Resentments by the Wayside
Friedrich Nietzsche said what he resented most about Christians was, ironically, their resentment. His experience was that Christians resented the sacrifices demanded of them, resented those who did not seem to appreciate their sacrifices, and resented that non-Christians did not have to make them.
The existence of passive-aggressive behavior among Christians is a given. Most of us have not been taught how to disagree, express displeasure, or stand up for ourselves. We believe it is Christlike to be a doormat, but then we resent being stepped on.
Even a cursory reading of the New Testament would cause one to wonder where this brand of Christianity originated. Maybe it was a misunderstanding of what it means to turn the other cheek. Jesus certainly did not have any trouble turning over tables or confronting the religiously powerful. James and John were the “sons of thunder.” Peter was so quick to speak at the transfiguration that God actually had to tell him to be quiet and listen. There were no doormats among the disciples.
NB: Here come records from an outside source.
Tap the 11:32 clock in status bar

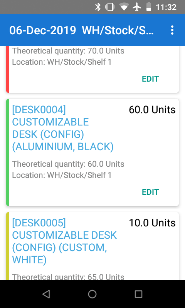166,7

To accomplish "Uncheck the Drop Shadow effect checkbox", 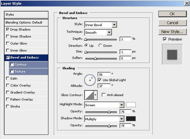I will tap(8, 29).

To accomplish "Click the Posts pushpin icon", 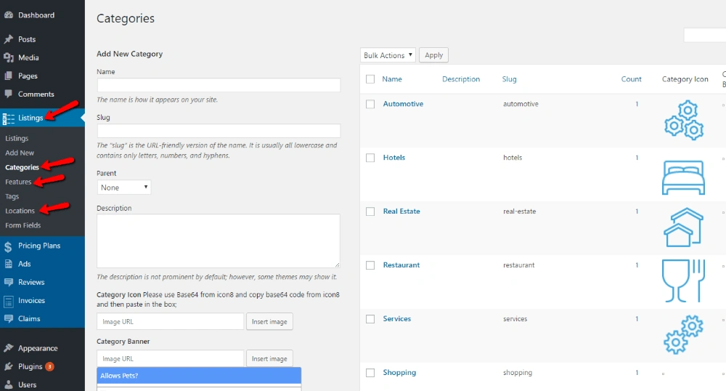I will [x=8, y=39].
Henri Nouwen noted that the greatest spiritual leaders paradoxically have equal parts confidence and humility. I have observed that to be true. There is a difference between ego strength and ego need. A needy ego wields power like a birthright. Even when serving others, there is something amiss. They serve to seek superiority, not to meet needs. You can see it in their faces at the soup kitchen. They want you to notice them.
A strong ego, on the other hand, knows how to match confidence with humility, and power with service. Think Mother Teresa or Abraham Lincoln. For that matter, think Bob Russell or Ben Merold, Ben Cachiaras or Jon Weece, Matt Proctor or David Faust.
I know plenty of resentful Christians. Come to think of it, on occasion I have been one. Resentment flows from seeing God as an angry father, Christ as a hard taskmaster, and the Holy Spirit as a disappointed guardian. It is born of the belief our reward is in Heaven and not here on earth. Earth is where we get what we deserve—judgment and pain.
In reality, our reward begins on earth with our baptism and welcome into the church. It finds expression here and now, in the knowledge we are unconditionally loved. Resting in that love we can find our voice of confidence and heart of humility. Resting in that love we can leave our resentments by the wayside.